When Our Support Group Gave Us the Gift We Wouldn’t Ask For
I’ve been wanting to write about this for almost two months, but the words never seem quite right.
It was exactly 34 hours after I stood in our kitchen and cried to my husband, Dave. I felt like no one understood our struggle. No one read our blog. No one cared about our daughter, Adelaide, or her future. They were not true words at all. It was just how I felt. And he let me cry before saying, “What if they don’t? What if no one does care about Adelaide? What if no one reads anything you write? It doesn’t matter. We love her. God loves her. That matters.”
He was right, and I knew it. I was sleep-deprived and experiencing what all special needs moms feel, even if they never admit to it. And I don’t really want to admit to it either, but I promised myself I would always be honest in my writing. These words will serve as reminders to me in the future. These posts may help someone else in the same situation. No one ever faces the exact same things we do because Adelaide is a human being with her own struggles and accomplishments. And we have yet to find another person with her unique blend of abilities and weaknesses. But me, I’m just like so many other moms. And I was being a crybaby in our kitchen.

§ STATED PROBLEM 1
Translate the following sentence from the support group post into Spanish: "He was right, and I knew it."
§ STATED PROBLEM 2
Proceed with the support group post, picking up directly after its final sentence.

[Stored items]
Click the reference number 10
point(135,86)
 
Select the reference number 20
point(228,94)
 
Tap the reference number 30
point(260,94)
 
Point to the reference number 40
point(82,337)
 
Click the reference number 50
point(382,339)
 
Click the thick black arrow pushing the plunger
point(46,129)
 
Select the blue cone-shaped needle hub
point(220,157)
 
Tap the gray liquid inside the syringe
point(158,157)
==
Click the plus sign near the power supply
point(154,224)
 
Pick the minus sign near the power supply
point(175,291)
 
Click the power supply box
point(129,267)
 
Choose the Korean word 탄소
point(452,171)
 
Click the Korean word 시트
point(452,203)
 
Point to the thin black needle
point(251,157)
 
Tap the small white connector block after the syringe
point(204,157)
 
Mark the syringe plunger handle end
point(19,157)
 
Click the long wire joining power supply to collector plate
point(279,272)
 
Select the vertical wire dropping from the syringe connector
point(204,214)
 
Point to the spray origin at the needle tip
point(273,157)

§ RESPONSE 1
Él tenía razón, y yo lo sabía.

§ RESPONSE 2
Sunday morning, the class was passing a card of sympathy for a woman in our group who just lost her mother. That’s what I assumed; I thought nothing else of it until the card made its way to my friend and she didn’t hand it to me. She must have had a reason. No big deal. I figured I’d sign it during the fellowship time. At the end of class, she pullled out the card, and I saw my family’s names. I saw the word “UpSee.” I saw a dollar sign. I turned to Dave and whispered, “Oh crap. Our name is on it.” Yep. One of the most touching moments of my life. Some of my dearest friends were gifting us an Upsee — something that had been on the wish list for what felt like a century. And I whispered something so dumb. Because Dave and I aren’t good at accepting gifts. We never have been. We were awkward and didn’t know what to do. I took the card and everyone was saying the sweetest things and I just knew they were all thinking I would say something tender or eloquent or even half-intelligible. All I could do was cry. Conviction. That’s what I was thinking. Just two nights before I was saying that no one cared. And here these people had sacrificed — $500 from a dozen families. That is sacrifice. And I felt so wrong for even taking it. We have so many needs in our group. But I took the envelope filled with cash. They explained they were going to order the UpSee but couldn’t get the measurements right. They wanted to surprise us with the actual product but didn’t want to mess it up. I was still speechless and wondering how I was going to thank these people.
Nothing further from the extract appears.